29.3607, Review: Historical Linguistics; Text/Corpus Linguistics: Jenset, McGillivray (2017)

The LINGUIST List linguist at listserv.linguistlist.org
Wed Sep 19 18:48:45 UTC 2018


LINGUIST List: Vol-29-3607. Wed Sep 19 2018. ISSN: 1069 - 4875.

Subject: 29.3607, Review: Historical Linguistics; Text/Corpus Linguistics: Jenset, McGillivray (2017)

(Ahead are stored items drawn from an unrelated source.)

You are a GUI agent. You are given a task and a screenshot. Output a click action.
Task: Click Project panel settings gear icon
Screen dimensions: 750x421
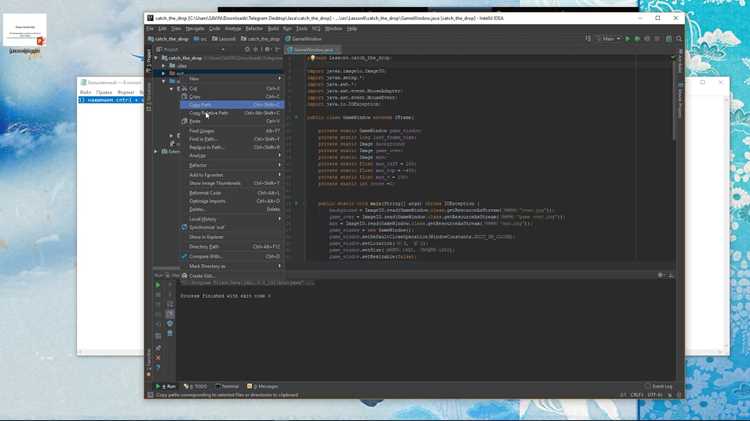(267, 49)
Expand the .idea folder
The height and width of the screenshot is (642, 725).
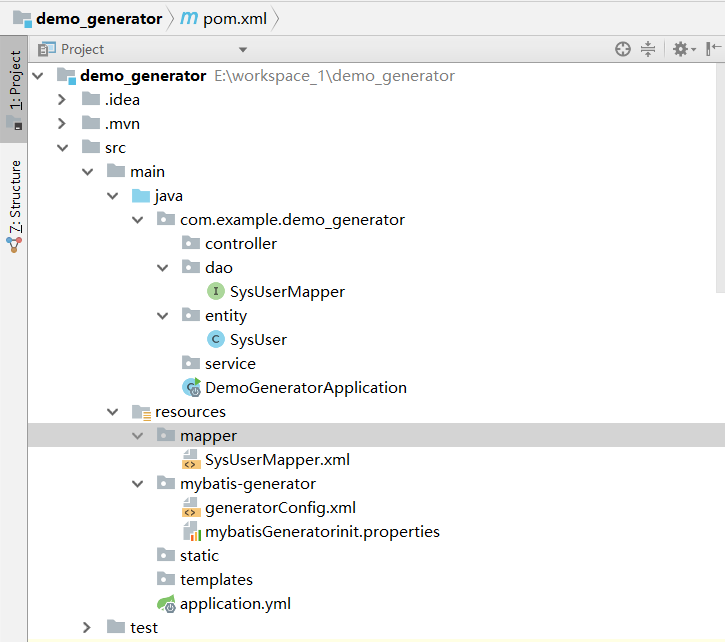pos(62,99)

Moderator: linguist at linguistlist.org (Malgorzata E. Cavar)
Reviews: reviews at linguistlist.org (Helen Aristar-Dry, Robert Coté)
Homepage: https://linguistlist.org

Please support the LL editors and operation with a donation at:
           https://funddrive.linguistlist.org/donate/

Editor for this issue: Jeremy Coburn <jecoburn at linguistlist.org>
================================================================


Date: Wed, 19 Sep 2018 14:48:21
From: Foinse Ó Caoimh [terek.temirbay at gmail.com]
Subject: Quantitative Historical Linguistics

 
Discuss this message:
http://linguistlist.org/pubs/reviews/get-review.cfm?subid=36380160


Book announced at http://linguistlist.org/issues/28/28-5178.html

AUTHOR: Gard B. Jenset
AUTHOR: Barbara  McGillivray
TITLE: Quantitative Historical Linguistics
SUBTITLE: A Corpus Framework
PUBLISHER: Oxford University Press
YEAR: 2017

REVIEWER: Foinse Ó Caoimh, Maynooth University

SUMMARY

Corpora and quantitative methods have been extensively employed in many
sub-fields of linguistics for decades. However, historical linguists seem to
be more reluctant to embrace the corpus-driven quantitative approach, and
there are fewer corpora of historical languages available. Recent introductory
books to historical linguistics (Ringe and Eska 2013, Campbell 2013, Hale
2007, etc.) remain reticent or even hostile towards quantitative methods,
despite that there has been a large amount of scholarly output in corpus
building and natural language processing for historical languages (Gippert &
Gehrke 2015, Piotrowski 2012), and that fruitful results have been produced by
corpus-driven quantitative studies of historical languages, notably championed
by the two authors of the book under review (Jenset 2013, McGillivray 2013
etc.). The present book appeals therefore to the community of historical
linguists, and sets for itself triple tasks: firstly, to justify and advocate
for the corpus-driven quantitative approach in historical linguistics; second,
to outline the methodological framework of such an approach; and third, to
provide a general account of the current practices and techniques in
quantitative studies of historical languages.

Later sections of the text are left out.